> How to complete this task: Pick out the lines below with "link" and list them.

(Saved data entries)
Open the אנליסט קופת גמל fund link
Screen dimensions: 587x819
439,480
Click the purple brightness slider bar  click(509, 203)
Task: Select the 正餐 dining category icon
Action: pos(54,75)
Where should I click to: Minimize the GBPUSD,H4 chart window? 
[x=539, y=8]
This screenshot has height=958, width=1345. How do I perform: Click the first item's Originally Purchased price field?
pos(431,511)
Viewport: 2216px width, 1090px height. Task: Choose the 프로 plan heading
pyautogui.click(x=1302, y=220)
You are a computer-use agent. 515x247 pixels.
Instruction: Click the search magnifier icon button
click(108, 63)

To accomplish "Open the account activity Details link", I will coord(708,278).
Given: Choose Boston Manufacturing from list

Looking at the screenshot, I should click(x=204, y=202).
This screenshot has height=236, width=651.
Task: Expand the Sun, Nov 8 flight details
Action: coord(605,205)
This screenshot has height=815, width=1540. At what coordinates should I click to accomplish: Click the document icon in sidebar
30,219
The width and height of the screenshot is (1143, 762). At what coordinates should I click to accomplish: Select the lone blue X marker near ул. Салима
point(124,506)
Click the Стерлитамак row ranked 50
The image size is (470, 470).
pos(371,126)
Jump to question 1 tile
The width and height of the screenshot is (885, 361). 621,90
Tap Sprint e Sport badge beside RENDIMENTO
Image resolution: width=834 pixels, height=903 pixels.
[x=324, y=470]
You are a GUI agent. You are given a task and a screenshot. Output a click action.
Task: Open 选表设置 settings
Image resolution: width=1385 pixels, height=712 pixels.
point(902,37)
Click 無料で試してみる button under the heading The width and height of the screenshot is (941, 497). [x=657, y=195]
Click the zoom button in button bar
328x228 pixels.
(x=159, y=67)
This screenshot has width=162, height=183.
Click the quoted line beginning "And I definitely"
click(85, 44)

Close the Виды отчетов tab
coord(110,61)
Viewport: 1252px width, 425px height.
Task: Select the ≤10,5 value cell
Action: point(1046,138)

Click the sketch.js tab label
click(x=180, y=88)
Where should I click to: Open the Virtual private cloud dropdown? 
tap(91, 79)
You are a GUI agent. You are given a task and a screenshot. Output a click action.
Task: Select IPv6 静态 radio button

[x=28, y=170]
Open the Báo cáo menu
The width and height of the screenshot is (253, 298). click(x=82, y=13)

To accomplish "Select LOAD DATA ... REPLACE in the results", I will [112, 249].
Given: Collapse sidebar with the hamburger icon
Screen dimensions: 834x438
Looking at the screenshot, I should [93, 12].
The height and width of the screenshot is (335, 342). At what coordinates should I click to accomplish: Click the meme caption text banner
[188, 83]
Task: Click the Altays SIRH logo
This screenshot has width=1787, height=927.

> Answer section:
Open the אנליסט קופת גמל fund link
To accomplish "Open the account activity Details link", I will coord(708,278).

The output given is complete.